No cenário nacional, o resultado levou o Partido dos Trabalhadores à Presidência da República. Ao fim de quatro meses de correrias, conchavos e alianças quebradas, enfim, o Estado brasileiro conheceu oficialmente seu novo presidente. Todos os atores da política oficial estavam preparados para a vitória da coligação liderada pelo PT tendo Lula na cabeça da chapa. Foram 12 anos e quatro candidaturas para, enfim, na sua última tentativa, o ex-metalúrgico ser eleito. A cada quatro anos, o discurso baixava de peso, o programa ficava mais brando e as tentativas de alianças iam mais para a direita. O 2º turno de domingo, 27 de outubro de 2002, foi o coroamento de uma guinada à direita definitiva do PT, um partido que surgiu dos movimentos sociais e do sindicalismo autêntico do final dos anos ‘70, tinha ampla base popular e uma proposta original de socialismo e democracia.

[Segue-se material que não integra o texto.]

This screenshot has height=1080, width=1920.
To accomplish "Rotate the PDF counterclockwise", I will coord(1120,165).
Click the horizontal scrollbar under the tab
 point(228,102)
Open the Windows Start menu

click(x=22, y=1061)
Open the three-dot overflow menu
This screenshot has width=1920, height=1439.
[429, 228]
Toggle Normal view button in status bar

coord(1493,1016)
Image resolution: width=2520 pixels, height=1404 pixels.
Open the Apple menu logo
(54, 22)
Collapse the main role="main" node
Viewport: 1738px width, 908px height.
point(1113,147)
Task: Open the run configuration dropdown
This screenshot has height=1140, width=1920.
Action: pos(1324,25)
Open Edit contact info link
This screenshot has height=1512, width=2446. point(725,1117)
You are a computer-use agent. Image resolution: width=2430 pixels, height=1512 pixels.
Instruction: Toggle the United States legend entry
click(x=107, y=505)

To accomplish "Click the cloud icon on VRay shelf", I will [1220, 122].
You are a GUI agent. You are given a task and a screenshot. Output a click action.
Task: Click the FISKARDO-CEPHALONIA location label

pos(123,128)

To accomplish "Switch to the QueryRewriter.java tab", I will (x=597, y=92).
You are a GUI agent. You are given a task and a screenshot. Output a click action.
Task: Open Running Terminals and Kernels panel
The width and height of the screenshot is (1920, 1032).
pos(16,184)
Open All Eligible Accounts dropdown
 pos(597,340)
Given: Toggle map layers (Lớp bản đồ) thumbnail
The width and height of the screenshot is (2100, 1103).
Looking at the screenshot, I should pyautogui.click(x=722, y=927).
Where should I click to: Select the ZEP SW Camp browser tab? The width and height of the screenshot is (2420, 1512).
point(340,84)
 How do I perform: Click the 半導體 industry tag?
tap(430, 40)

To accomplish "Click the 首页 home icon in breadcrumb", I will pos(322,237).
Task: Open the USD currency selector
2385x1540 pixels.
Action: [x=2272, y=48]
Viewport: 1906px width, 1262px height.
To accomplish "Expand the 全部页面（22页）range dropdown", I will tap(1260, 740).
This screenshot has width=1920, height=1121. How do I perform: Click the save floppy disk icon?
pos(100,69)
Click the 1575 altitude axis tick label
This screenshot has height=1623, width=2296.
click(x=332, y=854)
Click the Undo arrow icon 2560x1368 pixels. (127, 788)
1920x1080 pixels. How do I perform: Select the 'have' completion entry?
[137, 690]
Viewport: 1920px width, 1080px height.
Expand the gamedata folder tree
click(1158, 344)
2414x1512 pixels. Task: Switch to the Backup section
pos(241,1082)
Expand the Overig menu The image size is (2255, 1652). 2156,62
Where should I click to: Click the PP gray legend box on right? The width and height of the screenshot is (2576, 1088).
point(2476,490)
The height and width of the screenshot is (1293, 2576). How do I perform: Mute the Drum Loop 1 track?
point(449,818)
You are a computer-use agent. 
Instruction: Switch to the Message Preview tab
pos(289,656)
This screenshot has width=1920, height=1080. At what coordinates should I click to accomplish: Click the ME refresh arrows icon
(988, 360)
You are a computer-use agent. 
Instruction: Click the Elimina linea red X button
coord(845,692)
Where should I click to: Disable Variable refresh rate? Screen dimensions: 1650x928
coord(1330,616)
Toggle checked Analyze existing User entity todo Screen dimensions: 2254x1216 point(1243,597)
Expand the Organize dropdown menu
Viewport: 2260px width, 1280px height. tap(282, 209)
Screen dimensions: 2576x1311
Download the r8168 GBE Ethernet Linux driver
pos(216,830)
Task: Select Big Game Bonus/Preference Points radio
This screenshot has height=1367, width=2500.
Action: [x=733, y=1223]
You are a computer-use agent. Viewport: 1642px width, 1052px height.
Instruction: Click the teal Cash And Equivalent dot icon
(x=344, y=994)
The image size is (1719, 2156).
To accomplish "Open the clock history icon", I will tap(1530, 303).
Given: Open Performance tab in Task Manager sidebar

Para consolidar a transformação final desse partido no espelho da classe média com programa social-democrata, foi costurada uma aliança eleitoral e de classe que vai desde a esquerda ainda autêntica dos movimentos sociais (que fez campanha meio a contragosto) até a presença simbólica como vice de um empresário do setor têxtil, com investimentos no exterior, o senador pelo PL de Minas Gerais, vice-presidente eleito, José Alencar. No 2º turno, como também era esperado, até um dos partidos trotsquistas, o PSTU, resolveu dar "apoio crítico". De Roseana Sarney a Zé Maria, por três semanas todos se somaram à "onda Lula". Argumentando que do outro lado a direita estava nervosa e aplicando terror no marketing eleitoral (o que é verdade), Lula, seus aliados e até os apoiadores críticos se juntaram numa campanha emocional, que a olhos vistos e descarados corria da raia quando tinha de dizer com firmeza que tipo de compromisso com o povo pobre do país seria estabelecido. Choraram muito e não afirmaram nada. Resultado: Lula finalmente era presidente.